With a new major version, the framework can adopt modern standards that interrupt backward compatibility, like Symfony 2 did:

  • being PHP 5.3 only, classes are organized into namespaces and not only virtual packages separated by underscores.
  • PSR-0 autoloading is adopted in all modules src/ folder, so there is no mismatch between classes and file names.
  • no Interface suffix anymore for names.
  • marker interfaces for exceptions, so that PHP 5.3 exceptions are used by inheritance and exceptions are associated to a module by implementing an interface (e.g. Zend\Json\Interface).
  • no underscore prefix for private and protected properties and methods.

Nothing revolutionary, but it frees from some burdens while writing new code.

Not really lightweight

Configuration is a bit long-winded but scales well: for example, the 'di' key in a module's config file contains all classes along with their injection parameters. A full stack framework comes with accidental complexity, that we have to accept in order to borrow all its features.

Classes are considered equivalent to objects, but I'm sure there is some way to instance more than one object of the same class to inject, since I already see aliases available for controllers.

I would also try to limit this injection mechanism to the framework's classes, as it is a more flexible form of the same old configuration containing database credentials, drivers, paths and so on. I say more flexible as you can reconfigure the object graph instead of providing just a giant INI. For configuration of other layers, I would stick to my own mechanism (domain-related Factories and Builders), independent from external components.

Another point of boilerplate (necessary for performance, I think) is the Module.php configuration that act as a Facade for the module, defining autoloading. It is pretty standard code so it won't be a cause of pain.

Controllers can be very lightweight with respect to Zend Framework 1: they can specify setters for injection instead of grabbing around hunting for objects. It's not a magic feature: you specify their list in the configuration, and this would make you think about collaborators and their number. But the controller remains slim and even instantiable in isolation (in theory).

Actions return a view model so that they do not have to know the view object at all:

class AlbumController extends ActionController
{
    /**
     * @var \Album\Model\AlbumTable
     */
    protected $albumTable;

    public function indexAction()
    {
        return array(
            'albums' => $this->albumTable->fetchAll(),
        );
    }

    public function setAlbumTable(AlbumTable $albumTable)
    {
        $this->albumTable = $albumTable;
        return $this;
    }   
}

Similarities with 1.x

Some conventions and APIs are verbose as in Zend Framework 1, but that means you won't have to learn them again:

  • the controller's API and its helpers: from a controller you have access to the request, and to features mixed in such as redirecting.
  • Forms allow the definition of elements (with labels, validation, and filters) in subclasses providing init().
  • Views conform to the usual folder structure <controller>/<action>.phtml; helpers like escape() and url() are available along with view variables on $this.
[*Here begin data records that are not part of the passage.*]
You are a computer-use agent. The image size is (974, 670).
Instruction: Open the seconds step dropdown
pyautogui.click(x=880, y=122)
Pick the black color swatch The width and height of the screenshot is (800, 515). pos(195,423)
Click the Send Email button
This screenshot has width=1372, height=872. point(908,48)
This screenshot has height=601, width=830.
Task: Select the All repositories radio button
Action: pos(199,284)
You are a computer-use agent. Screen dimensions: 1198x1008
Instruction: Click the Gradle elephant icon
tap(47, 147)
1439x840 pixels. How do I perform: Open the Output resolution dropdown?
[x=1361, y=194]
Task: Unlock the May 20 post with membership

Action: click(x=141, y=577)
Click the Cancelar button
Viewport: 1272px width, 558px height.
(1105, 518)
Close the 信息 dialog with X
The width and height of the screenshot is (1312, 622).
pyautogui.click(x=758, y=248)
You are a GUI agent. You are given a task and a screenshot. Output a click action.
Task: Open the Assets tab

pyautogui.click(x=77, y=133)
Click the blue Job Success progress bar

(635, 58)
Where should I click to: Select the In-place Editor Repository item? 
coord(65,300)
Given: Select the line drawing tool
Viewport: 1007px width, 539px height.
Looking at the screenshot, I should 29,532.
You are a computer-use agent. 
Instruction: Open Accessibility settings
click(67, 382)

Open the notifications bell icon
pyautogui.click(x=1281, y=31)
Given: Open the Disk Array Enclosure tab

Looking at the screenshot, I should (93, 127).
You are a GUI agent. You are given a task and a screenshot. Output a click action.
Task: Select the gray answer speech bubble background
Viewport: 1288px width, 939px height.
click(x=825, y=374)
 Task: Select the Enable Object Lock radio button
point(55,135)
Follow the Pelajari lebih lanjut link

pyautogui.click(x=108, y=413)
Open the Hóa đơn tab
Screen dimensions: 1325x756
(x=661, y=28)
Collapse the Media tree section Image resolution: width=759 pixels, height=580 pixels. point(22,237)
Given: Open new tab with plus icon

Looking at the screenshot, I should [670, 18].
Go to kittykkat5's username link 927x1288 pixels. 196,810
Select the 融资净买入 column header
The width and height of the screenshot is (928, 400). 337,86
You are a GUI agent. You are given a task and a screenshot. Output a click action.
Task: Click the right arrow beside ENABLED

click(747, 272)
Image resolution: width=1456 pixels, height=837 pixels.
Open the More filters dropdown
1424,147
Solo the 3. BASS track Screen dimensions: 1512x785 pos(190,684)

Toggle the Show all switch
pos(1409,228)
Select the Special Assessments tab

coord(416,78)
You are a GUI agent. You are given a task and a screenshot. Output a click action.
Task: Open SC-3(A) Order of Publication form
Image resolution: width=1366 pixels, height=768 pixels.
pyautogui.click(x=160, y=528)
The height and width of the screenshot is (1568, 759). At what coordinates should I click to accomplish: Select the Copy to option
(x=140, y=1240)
Basic database support is also present with the Table Data Gateway classes and its derivatives. Of course you can integrate Doctrine2 or other ORMs of your choice.

Conclusions

The following question is the elePHPant in the room: Why should I use Zend Framework 2 instead of Symfony 2? This analysis provided a point: ZF2 has an easier upgrade path for the code of Zend Framework 1 applications and for the know-how you have acquired. Furthermore, it's not less modern than Symfony in its design choices despite being a port instead of a full rewrite.